Roubaud se encogió de hombros.

– En lugares donde se encuentran tipos a los que no les importa apretarle las tuercas a otros por pasta. No es complicado. A mí me pescaron en un pub de mierda en la Rue Saint-Denis. Se lo juro, yo no me meto en ese tipo de negocios desde hace años. Se lo juro, comisario.

– ¿Quién te pescó?

– No lo sé, todo estaba puesto por escrito. Una chica me dio la carta. Papel elegante, limpio. Me fié.

– ¿De parte de quién?

– Se lo juro, nunca supe quién nos había contratado. Demasiado listo, el jefe. Debimos haber pedido más.

– Entonces os reunisteis los siete y fuisteis a buscar a vuestra víctima.

– Sí.

– ¿Cuándo fue?

– Un 17 de marzo, un jueves.

– Y os lo llevasteis a ese gimnasio. ¿Y después?

– Ya lo he dicho, mierda -dijo Roubaud agitándose en su silla-. Le apretamos las tuercas.

– ¿Eficaz? ¿Soltó lo que tenía que soltar?

– Sí, terminó telefoneando. Dio toda la información.

– ¿De qué se trataba? ¿Pasta? ¿Droga?

– No lo supe, lo juro. El jefe debió de quedar satisfecho puesto que no volvimos a oír nada al respecto.

– ¿Os pagaron bien?

– Sí.

– Le apretasteis las tuercas, ¿eh? ¿Y el tipo lo soltó todo? ¿No dirías más bien que lo torturasteis?

– Le apretamos las tuercas.

– ¿Y vuestra víctima os hace pagar ocho años más tarde?

– Eso es lo que creo.

– ¿Por haberle apretado las tuercas? ¿Estás de cachondeo, Roubaud? Vas a volverte a casa.

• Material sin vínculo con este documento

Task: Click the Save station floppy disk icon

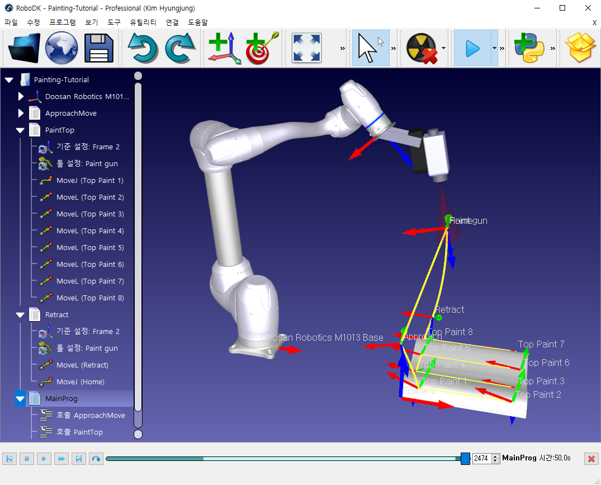Action: click(99, 48)
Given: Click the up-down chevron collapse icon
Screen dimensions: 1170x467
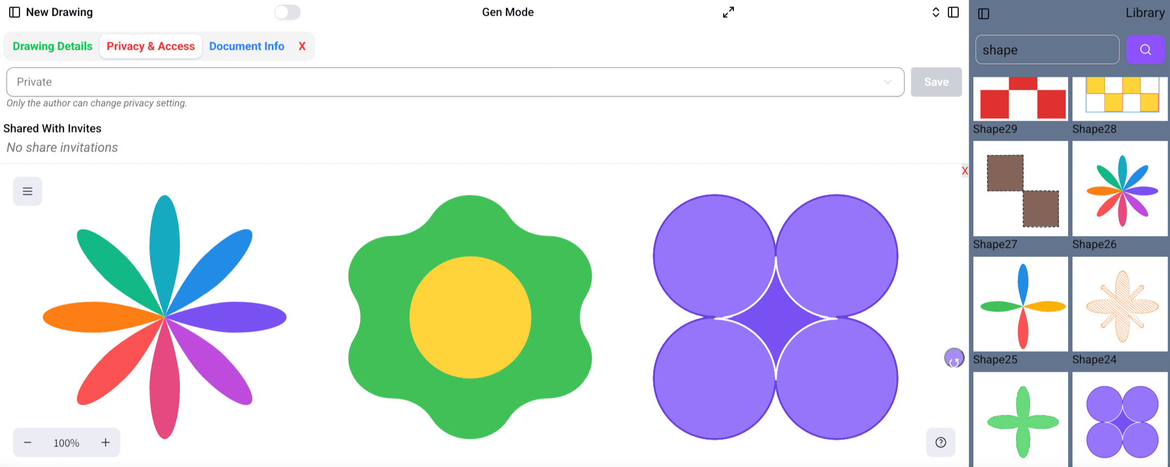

– Es la verdad -dijo Roubaud agarrándose a la silla-. ¿Para qué mierda íbamos a torturarlos si no tenían estómago? Se cagaban sólo de vernos.

– ¿Ellos?

Roubaud se mordió de nuevo el labio inferior.

– ¿Eran varios? Espabila, Roubaud, siento que tenemos prisa.

– Había una chica también -murmuró Roubaud-. No tuvimos elección. Cuando fuimos a coger al tipo, estaba con su novia, ¿qué más daba? Nos los llevamos a los dos.

– ¿Le apretasteis también las tuercas a la chica?

– Un poco. Yo no, lo juro.

– Mientes. Sal del despacho, ya no quiero verte. Enfréntate a tu destino, Kévin Roubaud, yo me lavo las manos.

– No fui yo -dijo Roubaud susurrando-, lo juro. No soy un animal. Soy un poco borde si me provocan pero no como los otros. Yo sólo me reía un poco y les guardaba las espaldas.